The Law commands, what? Love. At it's essence, God's Law commands love. That is something that is found in the heart and which ripples out through the actions. This goes beyond mere outward deeds and gets right down to the very motivations behind what we do and how we interact with others.
What do you do when you see that you fail? What, as a Christian, do you do? Well, one of the purposes of the Law is to show you that you are guilty and need a savior. So, even as a Christian, the Law is intended to show you that you still need Jesus, you still need grace. You aren't now some superman.

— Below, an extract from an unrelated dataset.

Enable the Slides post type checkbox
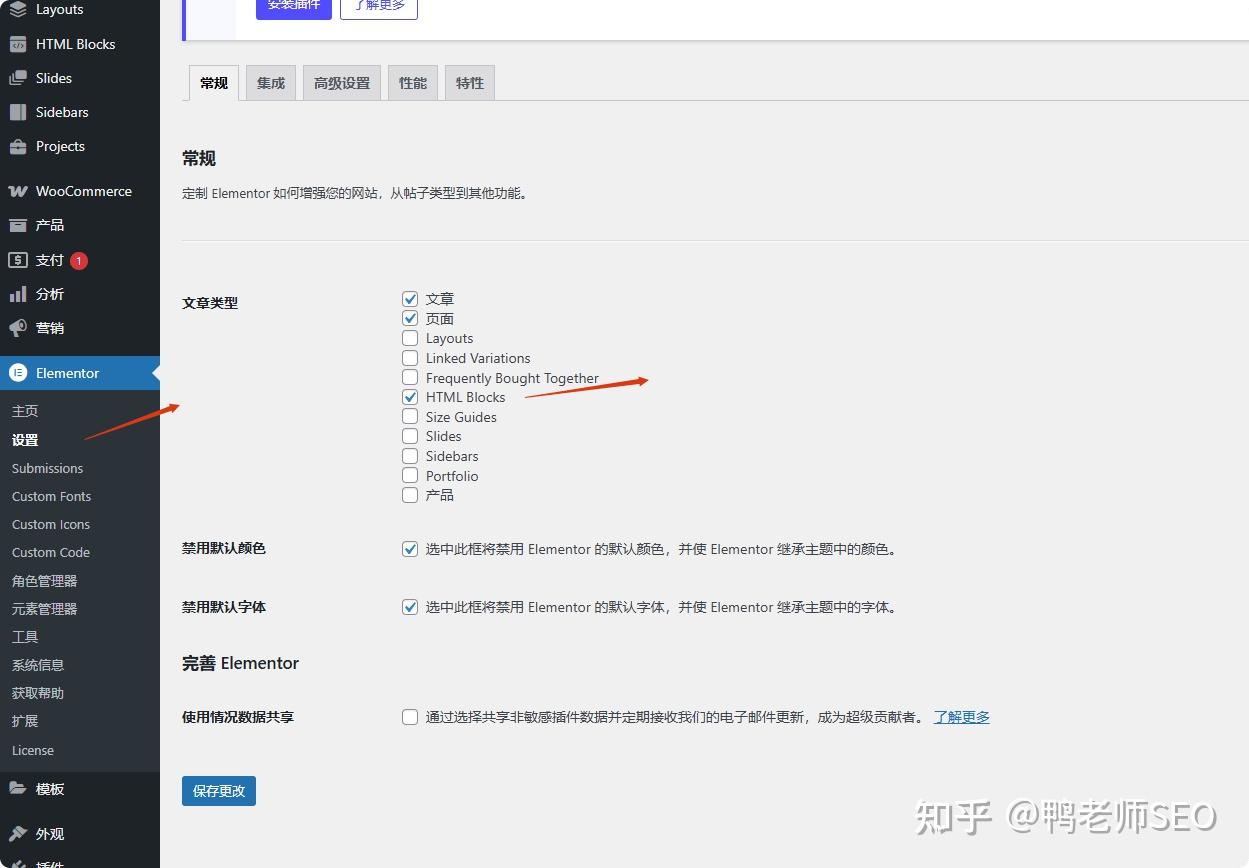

But this answer is not satisfactory to most of us. The fear is that we will abuse grace -we will use grace as a context to minimize the grievous nature of our sin. The fear may be real. We may actually abuse grace. Or it may be more hypothetical. We are afraid of grace that free. We are used to operating within the safe but cruel confines of performance-based living, complete with the hope of self-redemption and the biting sting and grinding pressure of condemnation. We essentially say to ourselves, "You don't deserve grace because you will abuse it, so I'm putting you back under the Law to punish you and teach you a lesson."
Let me illustrate what I mean. Let's say there is a man who was taught always that "real Christians" give 10% of their money to church faithfully. Now, there is nothing wrong with that, so don't miss the point. But this person frets and worries because he finds himself in predicaments often where he cannot afford to pay the amount he predetermined. He also has to eat and pay rent. He feels guilty, blaming his mismanagement of money. How dare he buy things for himself, for example, or do something fun with his wife!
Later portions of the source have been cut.